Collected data
◇ ◇ ◇ ◇
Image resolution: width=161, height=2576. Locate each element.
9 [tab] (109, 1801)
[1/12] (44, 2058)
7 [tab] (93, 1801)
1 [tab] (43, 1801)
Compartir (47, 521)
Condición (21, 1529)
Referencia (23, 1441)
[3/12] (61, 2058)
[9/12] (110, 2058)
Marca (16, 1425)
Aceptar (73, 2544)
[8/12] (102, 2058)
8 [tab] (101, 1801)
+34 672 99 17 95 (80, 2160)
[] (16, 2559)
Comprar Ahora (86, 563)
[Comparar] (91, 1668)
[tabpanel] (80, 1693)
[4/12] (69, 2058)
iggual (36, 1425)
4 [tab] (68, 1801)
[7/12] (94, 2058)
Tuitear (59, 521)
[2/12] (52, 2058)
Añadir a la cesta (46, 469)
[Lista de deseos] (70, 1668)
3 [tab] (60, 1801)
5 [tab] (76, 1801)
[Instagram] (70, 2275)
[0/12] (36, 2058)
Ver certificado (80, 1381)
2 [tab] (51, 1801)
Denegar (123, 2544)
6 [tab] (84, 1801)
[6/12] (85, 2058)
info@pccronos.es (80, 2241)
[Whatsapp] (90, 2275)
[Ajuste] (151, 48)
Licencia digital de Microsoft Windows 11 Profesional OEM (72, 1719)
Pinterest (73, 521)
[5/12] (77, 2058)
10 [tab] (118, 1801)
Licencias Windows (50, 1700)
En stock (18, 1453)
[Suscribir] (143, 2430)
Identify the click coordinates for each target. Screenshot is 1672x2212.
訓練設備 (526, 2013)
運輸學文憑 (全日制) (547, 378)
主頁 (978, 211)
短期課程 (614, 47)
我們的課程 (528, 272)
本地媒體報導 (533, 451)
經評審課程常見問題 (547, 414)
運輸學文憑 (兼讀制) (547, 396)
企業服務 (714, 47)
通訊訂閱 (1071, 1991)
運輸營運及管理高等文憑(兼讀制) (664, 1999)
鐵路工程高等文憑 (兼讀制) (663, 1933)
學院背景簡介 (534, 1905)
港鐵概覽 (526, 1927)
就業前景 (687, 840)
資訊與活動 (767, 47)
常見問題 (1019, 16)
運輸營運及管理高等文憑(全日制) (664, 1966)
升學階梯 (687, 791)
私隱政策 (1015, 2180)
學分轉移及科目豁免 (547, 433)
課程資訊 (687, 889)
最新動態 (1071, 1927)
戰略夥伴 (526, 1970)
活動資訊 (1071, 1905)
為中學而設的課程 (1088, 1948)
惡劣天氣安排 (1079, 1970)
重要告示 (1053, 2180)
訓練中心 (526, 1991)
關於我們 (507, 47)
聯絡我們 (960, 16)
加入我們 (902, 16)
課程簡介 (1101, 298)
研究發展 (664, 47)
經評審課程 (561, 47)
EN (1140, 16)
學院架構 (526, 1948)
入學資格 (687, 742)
◇ ◇ ◇ ◇
> [Exercise brief]: Copy the data once more. Leave nothing out.

> [Your response]:
Image resolution: width=161, height=2576. Locate each element.
9 [tab] (109, 1801)
[1/12] (44, 2058)
7 [tab] (93, 1801)
1 [tab] (43, 1801)
Compartir (47, 521)
Condición (21, 1529)
Referencia (23, 1441)
[3/12] (61, 2058)
[9/12] (110, 2058)
Marca (16, 1425)
Aceptar (73, 2544)
[8/12] (102, 2058)
8 [tab] (101, 1801)
+34 672 99 17 95 (80, 2160)
[] (16, 2559)
Comprar Ahora (86, 563)
[Comparar] (91, 1668)
[tabpanel] (80, 1693)
[4/12] (69, 2058)
iggual (36, 1425)
4 [tab] (68, 1801)
[7/12] (94, 2058)
Tuitear (59, 521)
[2/12] (52, 2058)
Añadir a la cesta (46, 469)
[Lista de deseos] (70, 1668)
3 [tab] (60, 1801)
5 [tab] (76, 1801)
[Instagram] (70, 2275)
[0/12] (36, 2058)
Ver certificado (80, 1381)
2 [tab] (51, 1801)
Denegar (123, 2544)
6 [tab] (84, 1801)
[6/12] (85, 2058)
info@pccronos.es (80, 2241)
[Whatsapp] (90, 2275)
[Ajuste] (151, 48)
Licencia digital de Microsoft Windows 11 Profesional OEM (72, 1719)
Pinterest (73, 521)
[5/12] (77, 2058)
10 [tab] (118, 1801)
Licencias Windows (50, 1700)
En stock (18, 1453)
[Suscribir] (143, 2430)
Identify the click coordinates for each target. Screenshot is 1672x2212.
訓練設備 (526, 2013)
運輸學文憑 (全日制) (547, 378)
主頁 (978, 211)
短期課程 (614, 47)
我們的課程 (528, 272)
本地媒體報導 (533, 451)
經評審課程常見問題 (547, 414)
運輸學文憑 (兼讀制) (547, 396)
企業服務 (714, 47)
通訊訂閱 (1071, 1991)
運輸營運及管理高等文憑(兼讀制) (664, 1999)
鐵路工程高等文憑 (兼讀制) (663, 1933)
學院背景簡介 (534, 1905)
港鐵概覽 (526, 1927)
就業前景 (687, 840)
資訊與活動 (767, 47)
常見問題 (1019, 16)
運輸營運及管理高等文憑(全日制) (664, 1966)
升學階梯 (687, 791)
私隱政策 (1015, 2180)
學分轉移及科目豁免 (547, 433)
課程資訊 (687, 889)
最新動態 (1071, 1927)
戰略夥伴 (526, 1970)
活動資訊 (1071, 1905)
為中學而設的課程 (1088, 1948)
惡劣天氣安排 (1079, 1970)
重要告示 (1053, 2180)
訓練中心 (526, 1991)
關於我們 (507, 47)
聯絡我們 (960, 16)
加入我們 (902, 16)
課程簡介 (1101, 298)
研究發展 (664, 47)
經評審課程 (561, 47)
EN (1140, 16)
學院架構 (526, 1948)
入學資格 (687, 742)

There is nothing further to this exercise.